Paul Jubin pour l’Agence APIC
Haïti, 21juin(APIC) «On ne peut enlever au Président Aristide son intelligence et son charisme, sa foi et sa détermination. Il donnera une chance
aux Haïtiens pour se réconcilier et sauver ce pays!» Cette conviction exprimée par un leader d’une organisation populaire en Haïti résume bien
l’attente profonde du peuple en ce milieu d’année 1993. Les Haïtiens ne
veulent plus être des figurants dans une pièce qui se joue aujourd’hui sans
eux. En attendant de pouvoir poursuivre celle commencée avec leur président
démocratiquement élu.
Lorsque l’avion longe le bord de mer, on s’aperçoit que Port-au-Prince,
la capitale de l’île, s’est subitement étendue, que les bidonvilles se sont
multipliés. Près de 20% de la population du pays s’y entassent. Les rues et
les avenues ne sont plus qu’une succession de fondrières, de nids de poule.
Les immeubles semblent à l’abandon, sans réparation ni entretien. Les montagnes d’immondices, de détritus et de déchets s’accumulent même dans le
boulevard Dessalines, le principal de la capitale.
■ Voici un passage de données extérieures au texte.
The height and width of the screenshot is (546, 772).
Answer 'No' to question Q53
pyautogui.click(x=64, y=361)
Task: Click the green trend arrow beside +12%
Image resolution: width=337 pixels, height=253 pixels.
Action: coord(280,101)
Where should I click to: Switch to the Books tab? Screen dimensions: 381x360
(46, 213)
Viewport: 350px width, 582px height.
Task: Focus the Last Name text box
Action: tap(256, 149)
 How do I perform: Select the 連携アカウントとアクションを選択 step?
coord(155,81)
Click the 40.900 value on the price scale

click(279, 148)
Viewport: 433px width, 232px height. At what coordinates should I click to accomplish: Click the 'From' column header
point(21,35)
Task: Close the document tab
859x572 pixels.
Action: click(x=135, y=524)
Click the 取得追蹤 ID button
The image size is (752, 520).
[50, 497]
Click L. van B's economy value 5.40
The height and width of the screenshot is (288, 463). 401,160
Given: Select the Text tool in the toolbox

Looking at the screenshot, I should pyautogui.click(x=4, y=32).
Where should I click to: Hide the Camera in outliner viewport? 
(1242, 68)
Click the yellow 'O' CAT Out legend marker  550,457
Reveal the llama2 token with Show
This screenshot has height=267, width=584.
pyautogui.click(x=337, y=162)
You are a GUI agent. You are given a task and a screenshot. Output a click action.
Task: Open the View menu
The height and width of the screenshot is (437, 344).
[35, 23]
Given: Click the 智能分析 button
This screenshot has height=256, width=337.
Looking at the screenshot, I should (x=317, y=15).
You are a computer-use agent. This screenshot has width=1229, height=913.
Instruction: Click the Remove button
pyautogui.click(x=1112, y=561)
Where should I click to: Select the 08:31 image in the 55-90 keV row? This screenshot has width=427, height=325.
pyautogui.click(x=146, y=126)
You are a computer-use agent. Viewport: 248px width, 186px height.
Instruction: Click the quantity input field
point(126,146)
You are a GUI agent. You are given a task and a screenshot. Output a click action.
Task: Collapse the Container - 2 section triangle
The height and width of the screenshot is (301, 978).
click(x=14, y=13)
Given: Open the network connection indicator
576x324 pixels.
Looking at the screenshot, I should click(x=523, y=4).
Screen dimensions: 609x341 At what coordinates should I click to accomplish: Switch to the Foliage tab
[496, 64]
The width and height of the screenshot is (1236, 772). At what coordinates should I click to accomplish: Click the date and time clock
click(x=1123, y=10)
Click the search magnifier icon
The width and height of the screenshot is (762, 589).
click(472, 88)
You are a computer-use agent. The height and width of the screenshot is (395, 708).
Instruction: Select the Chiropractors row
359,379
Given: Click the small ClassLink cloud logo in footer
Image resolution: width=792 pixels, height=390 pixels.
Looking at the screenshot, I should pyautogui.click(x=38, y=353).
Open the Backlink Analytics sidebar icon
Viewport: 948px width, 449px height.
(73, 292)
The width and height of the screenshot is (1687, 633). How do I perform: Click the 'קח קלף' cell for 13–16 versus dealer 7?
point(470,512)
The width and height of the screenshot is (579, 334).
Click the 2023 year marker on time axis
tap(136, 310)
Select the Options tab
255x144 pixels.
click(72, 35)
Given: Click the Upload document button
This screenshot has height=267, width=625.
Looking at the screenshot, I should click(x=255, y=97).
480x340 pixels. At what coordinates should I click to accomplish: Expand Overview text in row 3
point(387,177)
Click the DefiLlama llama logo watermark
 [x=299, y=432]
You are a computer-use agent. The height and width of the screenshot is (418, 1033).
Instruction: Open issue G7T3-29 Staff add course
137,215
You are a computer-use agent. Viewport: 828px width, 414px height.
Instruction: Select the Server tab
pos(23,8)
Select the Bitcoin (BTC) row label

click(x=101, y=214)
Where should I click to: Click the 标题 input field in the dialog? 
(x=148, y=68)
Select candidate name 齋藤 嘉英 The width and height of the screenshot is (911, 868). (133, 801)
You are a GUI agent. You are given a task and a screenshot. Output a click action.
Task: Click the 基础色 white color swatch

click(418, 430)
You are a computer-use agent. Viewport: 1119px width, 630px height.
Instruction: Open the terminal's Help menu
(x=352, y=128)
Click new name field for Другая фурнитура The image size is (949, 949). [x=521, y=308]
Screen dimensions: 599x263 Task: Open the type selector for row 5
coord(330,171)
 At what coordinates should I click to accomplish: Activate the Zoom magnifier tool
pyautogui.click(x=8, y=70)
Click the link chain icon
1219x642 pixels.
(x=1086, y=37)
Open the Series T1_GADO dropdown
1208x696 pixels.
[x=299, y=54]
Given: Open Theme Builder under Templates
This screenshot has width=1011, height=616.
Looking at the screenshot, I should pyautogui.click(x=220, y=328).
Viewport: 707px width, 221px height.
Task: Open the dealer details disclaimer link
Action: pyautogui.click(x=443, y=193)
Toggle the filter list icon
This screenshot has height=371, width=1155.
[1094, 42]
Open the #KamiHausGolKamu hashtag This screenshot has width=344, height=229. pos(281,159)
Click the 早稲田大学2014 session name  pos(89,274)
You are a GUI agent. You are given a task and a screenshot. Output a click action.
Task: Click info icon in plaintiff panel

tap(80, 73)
Les marchands étalent
leur marchandises, leurs fruits et légumes sur ces points de vente surélevés de manière inédite. Les enseignes des magasins frappent par leur originalité: Boucherie Dieu tout puissant; Ecole – cours primaires, secondaires
et adultères; La Foi – nettoyage à sec; Au nom de Dieu – maison des affaires; Immaculée Conception – cours spéciaux pour garçons; Coca Cola – Psaume
91…
Partout, les gens portent des habits propres, grâce aux innombrables
points de vente de fripes. Des milliers de petits vendeurs ambulants proposent trois fois rien: du fil, trois cigarettes, de la poudre de limonade,
des fruits, des habits usagés, des gadgets en plastique, et d’autres produits de contrebande. «L’économie parallèle représente 83% des actes économiques à Port-au-Prince», indique un professeur d’université spécialiste en
la matière. Les gens touchés par la crise se sont mués en marchands de tout
et de rien, et grâce à leur capacité de troc et d’échange, réussissent à
survivre. Ils envahissent toutes les rues de la capitale. Les jeunes déferlent par vagues: plus de la moitié de la population a moins de 18 ans. Les
voitures et les «taptap» (ces taxis recouverts de peintures naïves, de citations bibliques, de couleurs vives) sont plus nombreux que jamais et polluent hardiment. D’innombrables panneaux publicitaires et calicots à travers les rues attirent le regard. Les grands magasins offrent toutes les
marchandises désirées ou tous les équipements recherchés. Il faut passer
devant les casernes pour voir des uniformes. Alors quoi, où est l’embargo,
où est la répression?
Une répression qui vise à détruire le moral du peuple
Chaque nuit, des coups de feu retentissent. Les «attachés», ces civils
armés aux ordres des militaires (on pense qu’ils sont 40’000), accomplissent les basses besognes: ils pillent les maisons, organisent des barrages
de contrôles sur les routes, intimident ou arrêtent les partisans réels ou
supposés d’Aristide, harcèlent les leaders et animateurs des organisations
populaires et des communautés chrétiennes de base (20’000 d’entre eux vivraient dans la clandestinité dans la capitale). «En moyenne, déclare la
Conférence haïtienne des religieux, on enregistre la disparition quotidienne d’au moins cinq personnes à travers le pays. Les cadavres de certaines
d’entre elles sont retrouvés tandis qu’aucune trace des autres n’est repérée».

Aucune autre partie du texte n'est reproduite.